Enclavado en el barrio Moreno, el club de Bochas Belgrano sostiene la actividad por la que fue creado pero sus paredes contienen mucho más. Se trata de un espacio que durante largos años albergó buena parte de la actividad cultural y deportiva sunchalense, «del otro lado de las vías».
Todo comenzó en el año 1941 en el bar de José Trucco, donde se firma un convenio con el titular de este bar, a través del cual él se comprometía a construir en su terreno cuatro canchas de bochas con las medidas reglamentarias. La idea era ponerlas a disposición del club por un plazo de cinco años de duración.
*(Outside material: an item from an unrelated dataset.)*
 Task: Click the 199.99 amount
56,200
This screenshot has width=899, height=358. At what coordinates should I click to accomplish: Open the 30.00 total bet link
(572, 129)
Más adelante, ya consolidada la institución deportiva en el año 1963, se le compra el espacio donde se habían erigido las mismas. Diez años más tarde se adquiere un terreno sobre calle Dorrego en barrio Moreno, se trasladan las canchas allí y se construye además un salón de fiestas que supo marcar una época para la ciudad a través de sus propuestas sociales y musicales.
Posteriormente, en 1977 se compra un terreno baldío lindante para construir baños y parrilleros. La última adquisición fue el inmueble originario, donde se inició la institución, que consta de casa familiar y salón.
En la actualidad, no solamente los grandes disfrutan de modernas canchas sino que la propuesta ha ido incluyendo a niños y mujeres, ampliando así su representación.